While the novel opens with insurance investigator Tom Spotswood waking bewildered in a hotel room (the image that sparked off the whole creative journey, I believe), Sarkies takes his theatre audience straight to the paddock in which Tom rumbles a scam involving a dead stud stallion called Fire Chief. A vivid scene, it sets the disreputable tone.  

We are introduced to Spud as he suffers the trial of a marriage counselling session, in which facilitator Brenda and Spud’s wife Kimbo draw the authorial short straws. Yet we are free to empathise with their pain too. The account of Spud and Kimbo’s joy at an Alice Cooper concert is a gem.

William McGinty’s abortive attempt to escape the confines of the retirement village where, he claims, he is being kept against his will, is as poignant as it is funny. The relevance of this – of his name – to the bigger picture is lost unless or until you have read the novel.

An eerie, mysterious, possibly magic-realist tone creeps in as we discover Spud’s job – his commitment to which is a bone of marital contention – is demolition with his beloved ‘T-Rex’: specifically of The Century Cinema, the last great brick building in town. And it’s only when I find, online, Shane Gilchrist’s 2013 Otago Daily Times interview with Sarkies that I realise the town is Dunedin, where The Century Cinema was indeed demolished in 1994. Bright light, deep darkness and Spud’s mention of Tom add to the disturbing intrigue … There are unexpected links in the jigsaw.

A return to Tom in the hotel room brings his lost 10 year-old son Frank into focus.
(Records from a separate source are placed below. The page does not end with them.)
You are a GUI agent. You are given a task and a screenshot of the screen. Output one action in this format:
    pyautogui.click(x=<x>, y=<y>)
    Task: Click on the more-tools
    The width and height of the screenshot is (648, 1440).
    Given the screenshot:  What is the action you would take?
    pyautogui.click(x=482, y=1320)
And it’s Frank’s perspective, recalling the night Tom told him a bedtime story, at 2am, about what happened to a racehorse, that brings the vignettes to a book-ended conclusion. Blossom and Sarkies in duet close the show with Nina Simone’s ‘Seems I’m Never Tired Loving You’.

The storytelling is so entrancing, and the music so evocative, I could swear I have seen the scenes and actions described. The instrumental amplification fights with the lyrics at critical moments (do they have foldback speakers on stage or are we being blasted so they can hear it?). And Sarkies could work a bit more on his dancing.

Those quibbles aside, The Demolition of the Century – as produced by Show Pony’s Adrianne Roberts with Brita McVeigh and Kate Marshall as creative and music consultants respectively – is a tantalising taste of some very real aspects of readily recognisable, yet often buried, subjective human experience.

Of course you can buy (cash only) the full text ($30), and Blossom’s 12-inch vinyl Nocturnes ($20), in the Circa Theatre foyer after the 70 minute show. And if you have already read it, you’ll get the benefit of the author’s actual voice and echoes of his musical muses.